En los siguientes apartados utilizaré el término «prototipo» –de un índice– para identificar la identidad a la que representa el índice visualmente –un icono, una representación, etc.– o de manera no visual, como en el ejemplo más reciente. No todos los índices poseen un prototipo, ni «representan» algo que no sean ellos mismos. Los patrones geométricos abstractos no muestran un prototipo discernible o relevante, pero las formas abstractas decorativas sí revisten gran importancia para nuestra teoría, como describiré más adelante. En cuanto al artista como creador de un índice y al receptor de este, defiendo que se pueden observar varios tipos de relaciones sociales agencia-paciencia que vinculan a los índices con los prototipos si los hay. Es decir, existe una clase de agencia abducida del índice, tal que el prototipo se toma como «agente» en relación con el índice (por ejemplo, al causar que tenga el aspecto que muestra). Por el contrario, el prototipo puede quedar en posición de «paciente» por medio del índice –por ejemplo, en la «hechicería por imagen», que detallaremos posteriormente–.

2.9. Resumen

Recapitulemos nuestro análisis hasta el momento. La «teoría antropológica del arte» es una teoría de las relaciones sociales que prevalecen alrededor de las obras de arte o índices. Estas forman parte del tejido de la vida social dentro del marco biográfico –antropológico– de referencia y solo pueden existir mientras se manifiesten por medio de acciones. Los agentes son los que llevan a cabo las acciones sociales, que surten efecto sobre los «pacientes» (estos también son agentes sociales, solo que en posición de «paciente» ante el agente actuante). A efectos de la teoría antropológica del arte, las relaciones entre agentes y pacientes sociales se despliegan entre cuatro «términos» –entidades que pueden relacionarse–. Son los siguientes:

1 Índices, entidades materiales que propician abducciones, interpretaciones cognitivas, etc.

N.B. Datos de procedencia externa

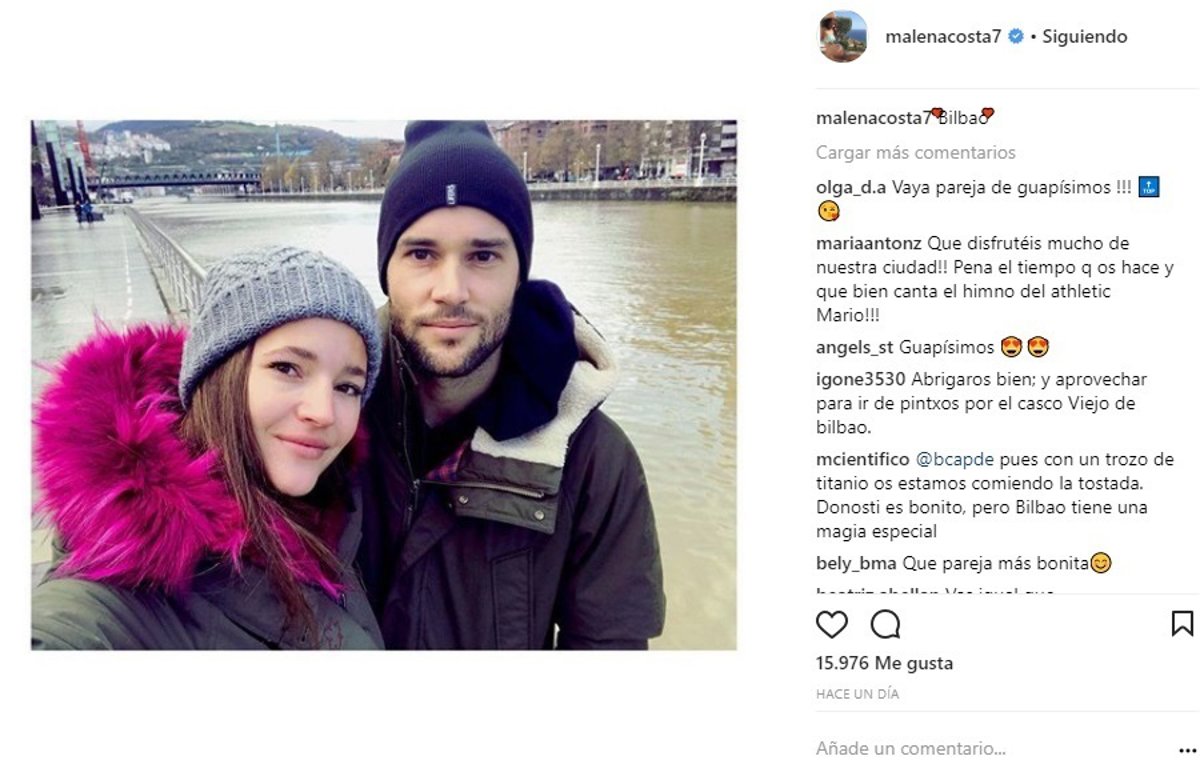Save post with the bookmark icon
This screenshot has height=768, width=1200.
pyautogui.click(x=1182, y=624)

2 Artistas u otros creadores, a quienes se les atribuye por abducción la responsabilidad causal de la existencia y las características del índice.

3 Destinatarios, sobre los que los índices ejercen la agencia, o quienes manifiestan agencia a través del índice, conclusiones a las que se llega por abducción.

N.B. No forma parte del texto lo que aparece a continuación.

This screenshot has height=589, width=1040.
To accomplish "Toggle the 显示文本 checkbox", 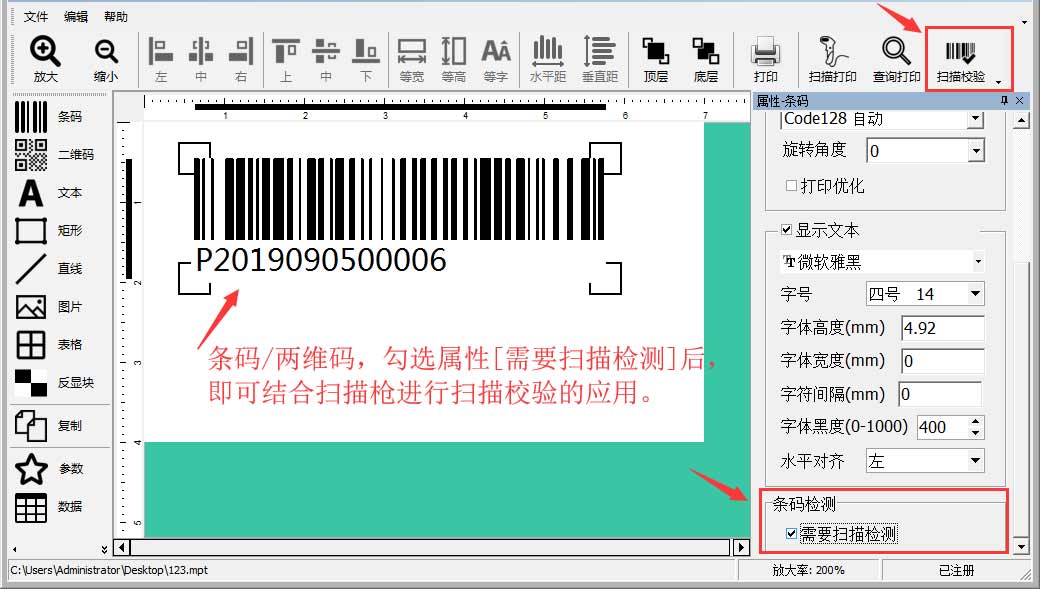I will click(787, 231).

4 Prototipos, entidades que se piensa por abducción que están representadas en el índice (a menudo, pero no necesariamente) por semejanza visual.

21 N. del T.: tomado de Tratado de semiótica general. Trad. C. Manzano. Barcelona: Lumen.

22 N. del T.: tomado de Semiótica y filosofía del lenguaje. Trad. R. Pochtar. Barcelona: Lumen.

23 N. del T.: En realidad, la copa de Sha Jahan exhibida en el Victoria and Albert Museum está elaborada en jade blanco.